Back-to-back attending showed how both sides lag. Washington is behind the frontier; conversations about large-language-model capability stop way before real proficiency. There are genuinely baffling products being hawked- a hardened case full of H100s that runs on batteries, so you can do RL in the field comes to mind. The gossip only underscored how little organic familiarity government buyers have with the systems themselves. Berkeley, by contrast, is behind on persuasion. MIRI’s latest strategy packet stretches past twenty thousand words of game-theoretic dread and assumes the reader already speaks the shorthand; a Senate aide would bail by page three. Both communities chase status inside their bubbles, winning digital upvotes and three-letter-agency promotions.

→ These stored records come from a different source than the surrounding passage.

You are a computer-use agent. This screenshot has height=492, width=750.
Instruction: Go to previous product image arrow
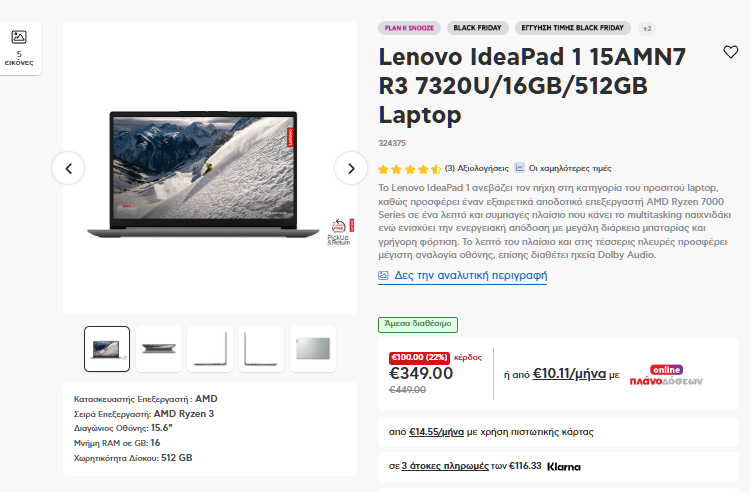pos(68,168)
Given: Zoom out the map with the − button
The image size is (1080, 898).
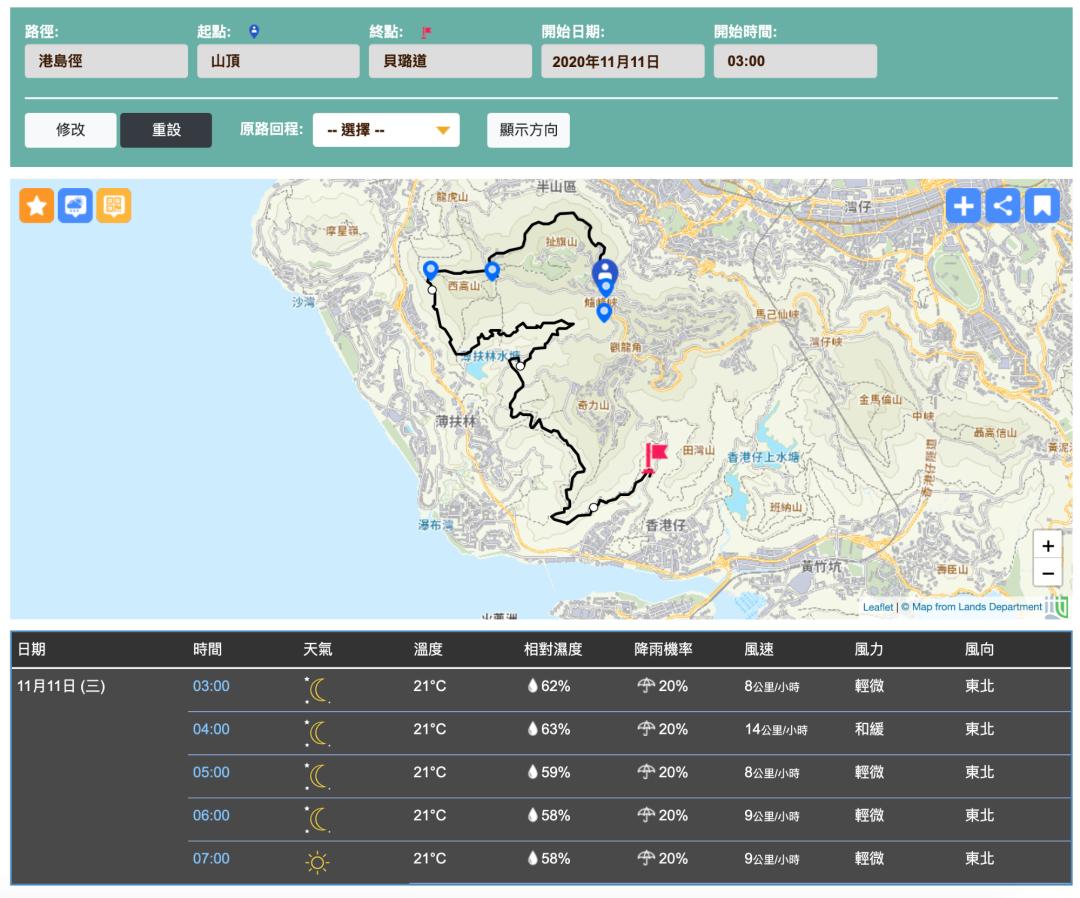Looking at the screenshot, I should pyautogui.click(x=1047, y=574).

AI 2027 is the clearest case. If its scenario really sketches the fastest plausible acceleration, where is the twelve-page edition a legislative staffer can digest between mark-ups? Where is the glossary that turns recursive self-improvement into procurement milestones? Until someone rewrites the document for the audience that writes the laws, it will keep echoing in the choir loft. I asked 2 of the authors of this work (which I consider to be important) if they want to expand the accessibility of the piece- and was met with utter indifference.
So what now? First, AI 2027 needs a full rewrite for Washington—less prophecy, more milestones, fewer cliffs of conditional probability. Second, D.C. must chase the technological frontier rather than wait for it to clear security review; too many defense primes showcased demos that would have looked dated 10 years ago. Finally, we need deliberate overlap: someone, anyone, who splits their time between Lighthaven meet-ups and Pentagon briefings. Keeping these planets in conversation is the only way America stays the birthplace of AGI instead of its first cautionary tale.